WHAT IS NEEDED: Copy the music review from "Unsane has been" up to and including "intensity in mind.", swapping "stress" for "dread".

TEXT SHOWN:
- - - - -
Music Pounding in My Head: Unsane and Irreversible Entanglements

Unsane
Sterilize
Southern Lord
Released: 9.29.17

Unsane has been mainlining stress, panic, fury, anxiety, and frustration since 1988, the grim layout of yesteryear NYC tapped, injected, and purged as the pen has scrawled line after line of lyrical catharsis, words to be later shouted over top an unrelenting mass of distorted, chugging uproar that’s been carried through eight studio albums. And #8 is Sterilize, which checks in on the band’s mid-90s output while opening new wounds, sludge-weighted hostility like “Factory,” the drum-n-bass muck of “No Reprieve,” and the seasick rhythmic lean of “Lung” still composed with intensity in mind.

As the proliferation of noise rock bands like KEN mode, Helms Alee, Spectres, Pissed Jeans, and METZ continues to garner attention during what’s been a renewed focus on guitar-generated aggression for the last 10 or so years, (which has interestingly coincided with rock n’ roll’s so-called mainstream demise), Sterilize could certainly reinstate for Unsane some level of ownership and credit with regard to this genre they had a hand in creating. And while I wouldn’t call Sterilize a progression for the band, there’s no denying how well it stands against the band’s past LPs. Age hasn’t really mellowed these guys out, almost as if they regard time itself as another adversary.   




Irreversible Entanglements
s/t
International Anthem Recording Co. / Don Giovanni
Released: Digital - 9.26.17; CD, LP - 12.1.17

If you’re one of the many who believes protest or social commentary doesn’t belong in art or music, then you should probably sit this one out.

In the tradition of We Insist! from Max Roach’s Freedom Now Suite, Gil Scott-Heron’s Small Talk at 125th and Lenox, or Archie Shepp’s The Magic of Ju Ju, Irreversible Entanglements’ self-titled debut evokes the era of Civil Rights informed protest jazz, the often explosive, free flowing combination of sound and commentary a stinging, unapologetic, and impressionable musical statement. Led by poet Camae Ayewa (a.k.a., Moor Mother), Irreversible Entanglements’ mode of conveyance is handled with an appropriate and necessary amount of chaos, improvised storms of snare and hi-hat generating unease throughout “Chicago to Texas” and an Albert Ayler-sized pairing of brass announcing frantically the opening of “Enough.”

Ayewa’s presence is commanding, but the music speaks as well, given its own time to reflect and mutate. Following her verses in “Fireworks,” a fascinating bridge from saxophonist Keir Neuringer and trumpeter Aquiles Navarro almost perfectly channels the distinctive howls of Ornette Coleman and Don Cherry. The album ends with the near-16-minute “Projects,” drummer Tcheser Holmes administering varying degrees of intensity to his drum kit as swells of howling and barking brass either stay relatively quiet beneath his fills or attempt to gain all attention through volume, blaring as bassist Luke Stewart provides the track its only real anchor. “We live in a movie out here,” Ayewa says, a statement that stands out from the disorder beneath, an intense listen that ends in a maelstrom of arguing and tormented sounds, each piece struggling to be heard till the final seconds when all you can hear is a drum being pounded.
- - - - -
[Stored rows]
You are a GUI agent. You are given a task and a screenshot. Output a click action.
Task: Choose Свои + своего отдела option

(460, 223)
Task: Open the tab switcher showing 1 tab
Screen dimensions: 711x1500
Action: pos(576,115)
- - - - -
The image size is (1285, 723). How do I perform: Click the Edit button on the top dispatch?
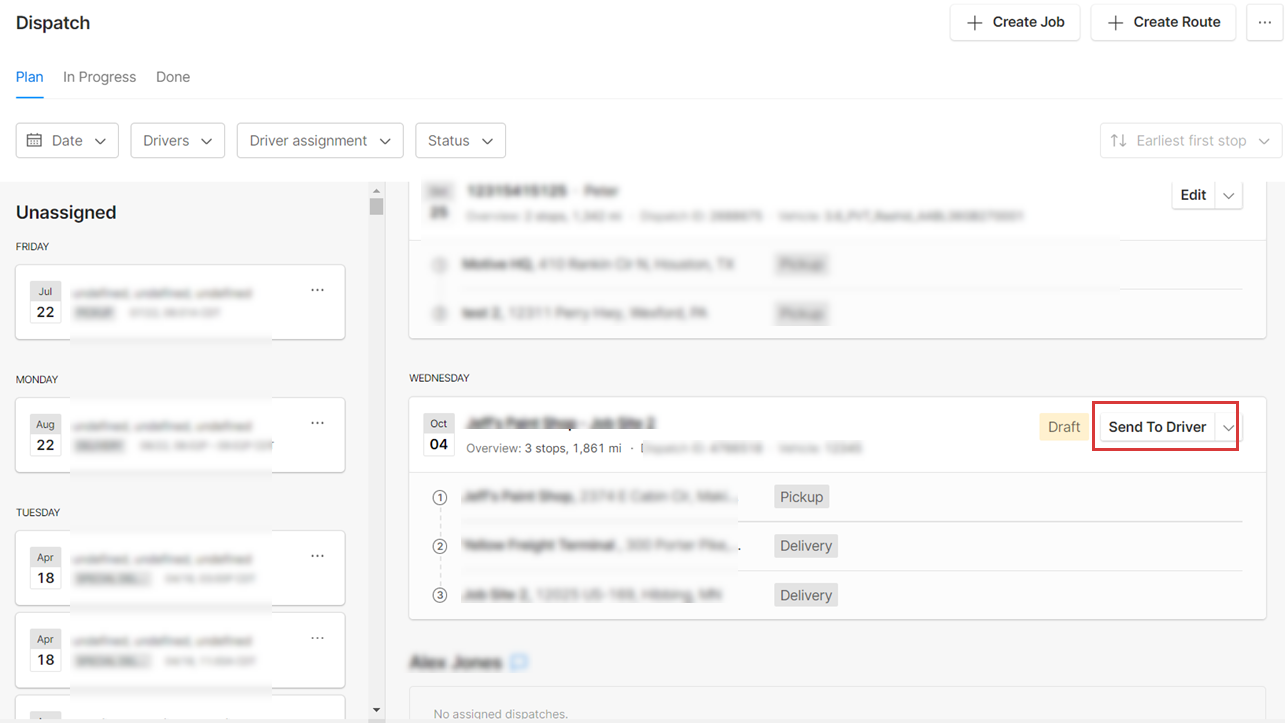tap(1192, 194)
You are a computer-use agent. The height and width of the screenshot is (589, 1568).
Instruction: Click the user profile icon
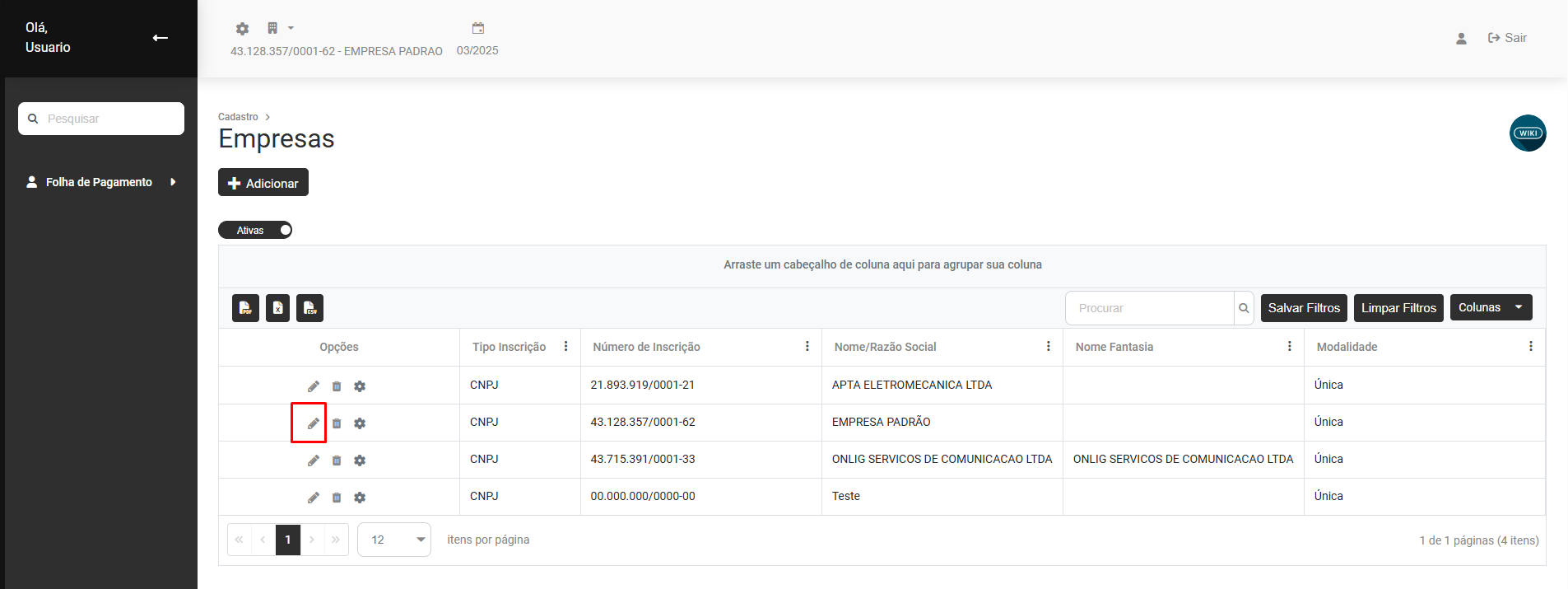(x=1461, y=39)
- - - - -
WRITTEN SOLUTION:
Unsane has been mainlining dread, panic, fury, anxiety, and frustration since 1988, the grim layout of yesteryear NYC tapped, injected, and purged as the pen has scrawled line after line of lyrical catharsis, words to be later shouted over top an unrelenting mass of distorted, chugging uproar that’s been carried through eight studio albums. And #8 is Sterilize, which checks in on the band’s mid-90s output while opening new wounds, sludge-weighted hostility like “Factory,” the drum-n-bass muck of “No Reprieve,” and the seasick rhythmic lean of “Lung” still composed with intensity in mind.